(Beginning of Data section)
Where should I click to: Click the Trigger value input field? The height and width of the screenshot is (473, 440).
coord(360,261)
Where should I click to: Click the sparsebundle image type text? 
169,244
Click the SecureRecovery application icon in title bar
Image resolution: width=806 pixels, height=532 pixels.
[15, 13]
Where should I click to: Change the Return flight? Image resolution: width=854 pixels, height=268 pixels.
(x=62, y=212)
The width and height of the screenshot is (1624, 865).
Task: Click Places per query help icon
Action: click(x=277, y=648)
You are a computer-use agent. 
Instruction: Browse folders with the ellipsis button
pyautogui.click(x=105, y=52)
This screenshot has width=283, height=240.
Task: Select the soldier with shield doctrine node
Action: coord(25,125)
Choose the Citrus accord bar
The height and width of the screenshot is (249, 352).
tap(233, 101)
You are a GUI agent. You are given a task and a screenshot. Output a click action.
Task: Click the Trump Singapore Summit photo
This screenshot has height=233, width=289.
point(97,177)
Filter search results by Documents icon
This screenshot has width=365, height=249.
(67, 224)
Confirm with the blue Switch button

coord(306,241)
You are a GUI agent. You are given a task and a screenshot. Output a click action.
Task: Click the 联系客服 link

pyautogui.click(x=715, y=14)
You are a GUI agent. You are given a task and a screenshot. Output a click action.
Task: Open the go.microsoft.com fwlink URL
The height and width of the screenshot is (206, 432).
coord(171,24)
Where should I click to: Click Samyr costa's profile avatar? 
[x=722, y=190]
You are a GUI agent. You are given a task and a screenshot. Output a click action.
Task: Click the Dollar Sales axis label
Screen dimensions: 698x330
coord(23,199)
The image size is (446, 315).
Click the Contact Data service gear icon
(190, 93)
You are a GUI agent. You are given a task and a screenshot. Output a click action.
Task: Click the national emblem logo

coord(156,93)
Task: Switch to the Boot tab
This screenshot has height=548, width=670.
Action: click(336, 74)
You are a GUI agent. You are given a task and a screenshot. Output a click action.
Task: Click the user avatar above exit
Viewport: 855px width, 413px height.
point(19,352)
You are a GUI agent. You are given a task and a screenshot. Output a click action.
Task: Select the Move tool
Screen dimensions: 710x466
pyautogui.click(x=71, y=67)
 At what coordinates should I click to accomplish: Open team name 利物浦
(End of Data section)
## [Directions for this task]
The answer is the records above restated word for word from their opening line through the line that holds "You are a computer-use agent.", both included, and nothing else.

## [Output of the task]
Where should I click to: Click the Trigger value input field? The height and width of the screenshot is (473, 440).
coord(360,261)
Where should I click to: Click the sparsebundle image type text? 
169,244
Click the SecureRecovery application icon in title bar
Image resolution: width=806 pixels, height=532 pixels.
[15, 13]
Where should I click to: Change the Return flight? Image resolution: width=854 pixels, height=268 pixels.
(x=62, y=212)
The width and height of the screenshot is (1624, 865).
Task: Click Places per query help icon
Action: click(x=277, y=648)
You are a computer-use agent. 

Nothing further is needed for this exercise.